*Instruction 1*.
In the thread excerpt, which package does tomsotte propose using under the hood to implement the killTree method?
*Instruction 2*.
List every method name mentioned in the thread excerpt.

*Source excerpt*.
START

Based on that I agree with @tomsotte that the best thing to do would be to limit this PR to an explicit method (like killTree([signal])) that looks up descendants by PID/PPID and send a signal to all of them. What do you think @tomsotte?

Note: it would be nice also if that method could re-use the extra kill() options added by #208 (not merged yet).

tomsotte · 2019-05-13T16:27:59Z

For the killTree method implementation I'd use node-tree-kill under the hood. It seemed a good candidate when I researched a while ago. I'll assess this later on.

As @sindresorhus said:

.kill() and .cancel() should also kill descendants if the killTree option is set. The killTree option should mean that no matter how the process is killed, the descendants should also be killed.

What do we do about those two other ways of killing the process? Should they remain intact? Should they honour the option killTree?

END

*Collected data*.
START

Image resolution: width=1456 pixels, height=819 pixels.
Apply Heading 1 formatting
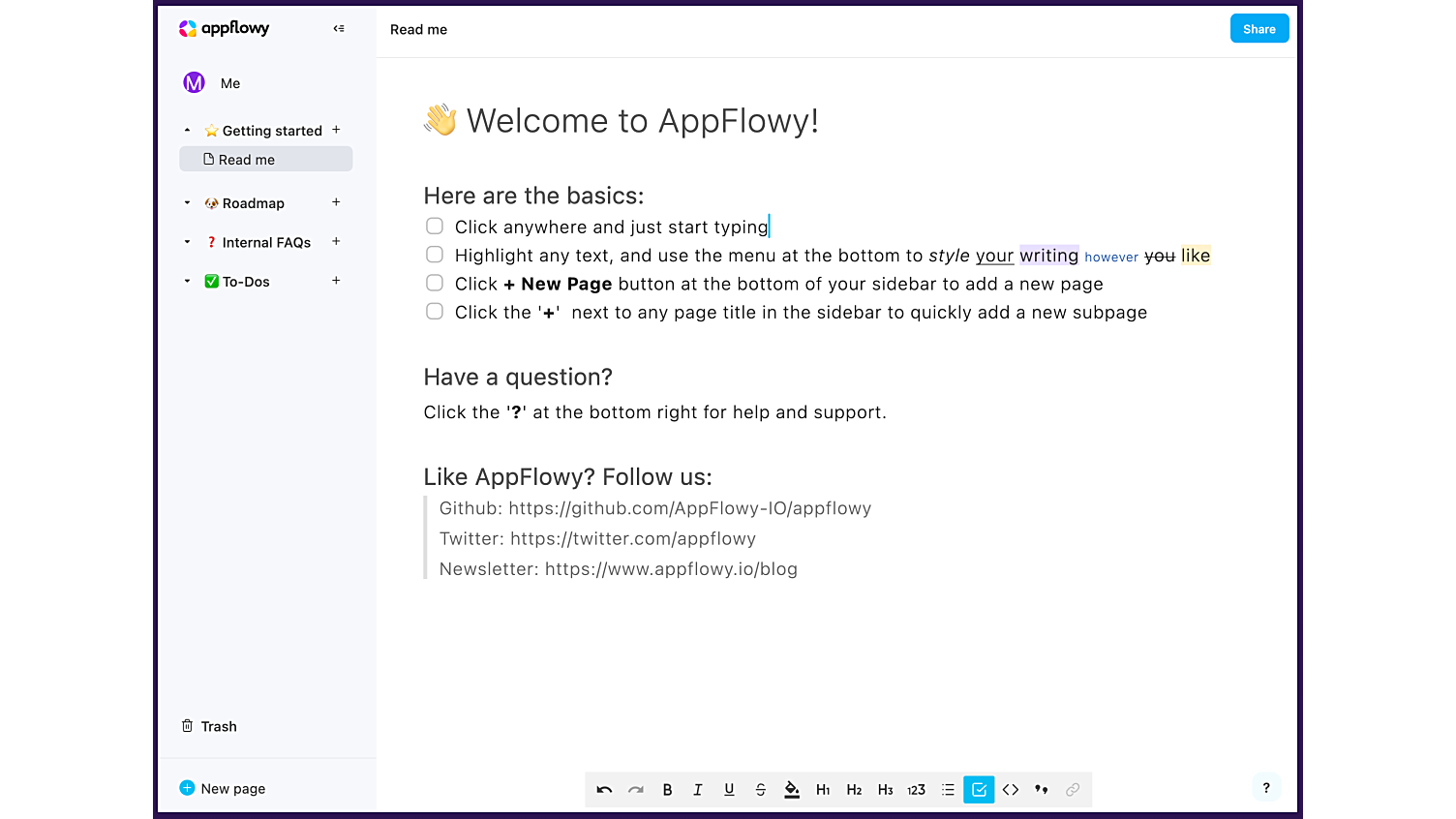(823, 789)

END

*Finished answer 1*.
node-tree-kill

*Finished answer 2*.
killTree([signal]), kill(), cancel()